What Peter Gallant really wanted was a hug. Well, five hugs.
Sure, the respected curling coach and father to Team Brad Gushue’s Brett Gallant wants many things, including another shot at the Olympics. But hugs from a team that once was his, and is now his again, was the more immediate desire.
April 29 practice session in Calgary • Steve Seixeiro-WCF
Counting down to his time in the curling bubble was difficult—he had to wait for those hugs from Korea’s Team Eun-jung Kim, hoping the protocols would allow for them at some point soon. You know why that is. We all, painfully, know why that is.
After having their curling relationship severed three years ago, and after having gone through so much together before being separated by maddening circumstances, Canada’s Gallant and the Korean team once (and perhaps still) known as the “Garlic Girls” are now reunited at the 2021 World Women’s Curling Championship in Calgary.

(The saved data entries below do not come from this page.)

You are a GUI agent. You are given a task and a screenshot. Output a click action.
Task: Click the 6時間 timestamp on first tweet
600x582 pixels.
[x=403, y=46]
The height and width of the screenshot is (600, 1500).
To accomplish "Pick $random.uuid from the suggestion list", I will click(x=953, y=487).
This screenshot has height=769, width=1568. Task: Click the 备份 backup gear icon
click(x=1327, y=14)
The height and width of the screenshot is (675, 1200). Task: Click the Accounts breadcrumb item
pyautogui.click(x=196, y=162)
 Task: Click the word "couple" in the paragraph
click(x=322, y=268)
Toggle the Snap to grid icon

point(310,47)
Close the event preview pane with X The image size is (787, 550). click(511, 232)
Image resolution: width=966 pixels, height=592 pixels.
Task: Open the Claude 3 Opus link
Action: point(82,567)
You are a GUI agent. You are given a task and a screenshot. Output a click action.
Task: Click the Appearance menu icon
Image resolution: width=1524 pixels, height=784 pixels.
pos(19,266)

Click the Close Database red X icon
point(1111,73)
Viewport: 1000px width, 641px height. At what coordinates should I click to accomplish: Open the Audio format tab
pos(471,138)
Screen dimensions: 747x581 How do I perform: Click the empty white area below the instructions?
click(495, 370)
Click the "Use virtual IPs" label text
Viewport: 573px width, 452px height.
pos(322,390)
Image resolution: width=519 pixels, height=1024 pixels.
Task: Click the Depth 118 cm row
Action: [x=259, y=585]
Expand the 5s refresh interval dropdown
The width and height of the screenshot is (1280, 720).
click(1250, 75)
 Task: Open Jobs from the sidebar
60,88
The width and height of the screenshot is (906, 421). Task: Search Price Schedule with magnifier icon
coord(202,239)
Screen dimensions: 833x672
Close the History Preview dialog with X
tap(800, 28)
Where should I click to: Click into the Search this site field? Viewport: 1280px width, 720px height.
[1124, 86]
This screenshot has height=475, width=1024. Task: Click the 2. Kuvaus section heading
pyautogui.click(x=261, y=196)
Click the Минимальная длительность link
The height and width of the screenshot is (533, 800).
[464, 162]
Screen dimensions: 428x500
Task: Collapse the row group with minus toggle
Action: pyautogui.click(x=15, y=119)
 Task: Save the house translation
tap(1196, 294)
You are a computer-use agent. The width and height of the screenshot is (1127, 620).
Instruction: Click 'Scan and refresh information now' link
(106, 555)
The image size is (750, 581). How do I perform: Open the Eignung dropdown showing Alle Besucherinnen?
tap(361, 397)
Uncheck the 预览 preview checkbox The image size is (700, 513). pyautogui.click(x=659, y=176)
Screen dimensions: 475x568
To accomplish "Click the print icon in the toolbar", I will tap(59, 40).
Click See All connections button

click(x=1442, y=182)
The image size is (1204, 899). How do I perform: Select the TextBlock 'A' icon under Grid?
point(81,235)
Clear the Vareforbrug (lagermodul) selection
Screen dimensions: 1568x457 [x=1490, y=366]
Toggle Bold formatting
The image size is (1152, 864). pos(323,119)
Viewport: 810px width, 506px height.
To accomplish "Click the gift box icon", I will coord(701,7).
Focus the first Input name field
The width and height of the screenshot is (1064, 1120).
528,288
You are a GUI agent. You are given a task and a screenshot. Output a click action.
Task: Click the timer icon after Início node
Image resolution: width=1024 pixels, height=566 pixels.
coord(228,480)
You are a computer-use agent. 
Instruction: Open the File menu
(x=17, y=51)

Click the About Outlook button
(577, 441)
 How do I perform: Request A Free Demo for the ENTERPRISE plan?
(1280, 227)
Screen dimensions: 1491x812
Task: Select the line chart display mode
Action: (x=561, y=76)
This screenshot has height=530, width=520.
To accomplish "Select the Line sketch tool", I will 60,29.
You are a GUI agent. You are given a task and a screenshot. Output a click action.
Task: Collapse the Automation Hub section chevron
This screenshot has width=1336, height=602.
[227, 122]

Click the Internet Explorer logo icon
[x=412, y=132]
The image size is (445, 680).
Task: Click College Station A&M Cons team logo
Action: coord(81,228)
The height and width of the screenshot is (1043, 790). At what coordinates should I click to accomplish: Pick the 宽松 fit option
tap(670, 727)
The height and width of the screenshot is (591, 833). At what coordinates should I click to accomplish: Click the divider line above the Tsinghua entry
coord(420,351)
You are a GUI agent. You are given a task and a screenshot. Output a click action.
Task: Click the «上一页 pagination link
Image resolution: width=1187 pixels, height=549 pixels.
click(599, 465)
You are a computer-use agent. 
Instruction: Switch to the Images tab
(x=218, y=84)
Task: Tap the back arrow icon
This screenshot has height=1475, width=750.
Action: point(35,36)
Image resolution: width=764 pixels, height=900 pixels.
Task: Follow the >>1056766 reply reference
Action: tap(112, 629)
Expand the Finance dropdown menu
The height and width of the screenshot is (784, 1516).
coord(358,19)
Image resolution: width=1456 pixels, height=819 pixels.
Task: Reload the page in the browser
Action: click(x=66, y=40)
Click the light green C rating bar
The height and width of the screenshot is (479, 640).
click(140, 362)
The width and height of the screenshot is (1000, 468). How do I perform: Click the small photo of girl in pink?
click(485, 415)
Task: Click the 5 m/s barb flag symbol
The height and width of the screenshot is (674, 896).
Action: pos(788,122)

“They’re like my five daughters that I never had,” says Gallant. “They’re amazing, amazing girls.”
The hugs finally happened just the other day, at the Calgary airport. The team disembarked, claimed their luggage—and there he was, the coach, masked up and waiting for them at the end of a long corridor.
He got his hugs, and the moment was captured on the team’s Instagram account.
“Yeah,” Gallant says, warmly. “I was pretty excited to see them.
“It felt a bit like meeting old friends you haven’t seen in a long time. Or a close relative that you’ve missed. It was a happy feeling.”
The bond between Gallant and the Koreans–skip Kim Eun-jung, third Kim Kyeong-ae, second Kim Chohi, lead Kim Seon-yeong and alternate Kim Yeong-mi—is a strong one, forged through their silver medal success at the 2018 Olympics.
Fundamentally, this reunion of team and coach happened late last summer, albeit from a great distance. Gallant and Team Kim had, he says, an agreement for him to rejoin them if they’d managed to earn a spot at the 2021 worlds. They did that, with a victory at the Korean national curling championship, last November.
“There was the hope that I’d be able to get over there at some point and work with them,” explains Gallant. “But that wasn’t gonna happen because of COVID.”
The continuing pandemic has so far made a trip to South Korea impossible, so Gallant has been coaching and socializing from much farther away than the suggested six feet. There’ve been text messages, and Gallant also kept up with the team through their Instagram account postings.
“I’ve been in touch with their regular coach there,” he adds. “The odd time I’d give them some ideas of what they should be focused on, just to be sure they’re not missing things.”
Gallant’s history with Team Kim goes back to 2016 when he was first hired in an attempt to get the squad to loftier heights. That box got checked as the team scored victories at back-to-back Pacific-Asia championships in 2016 and ’17.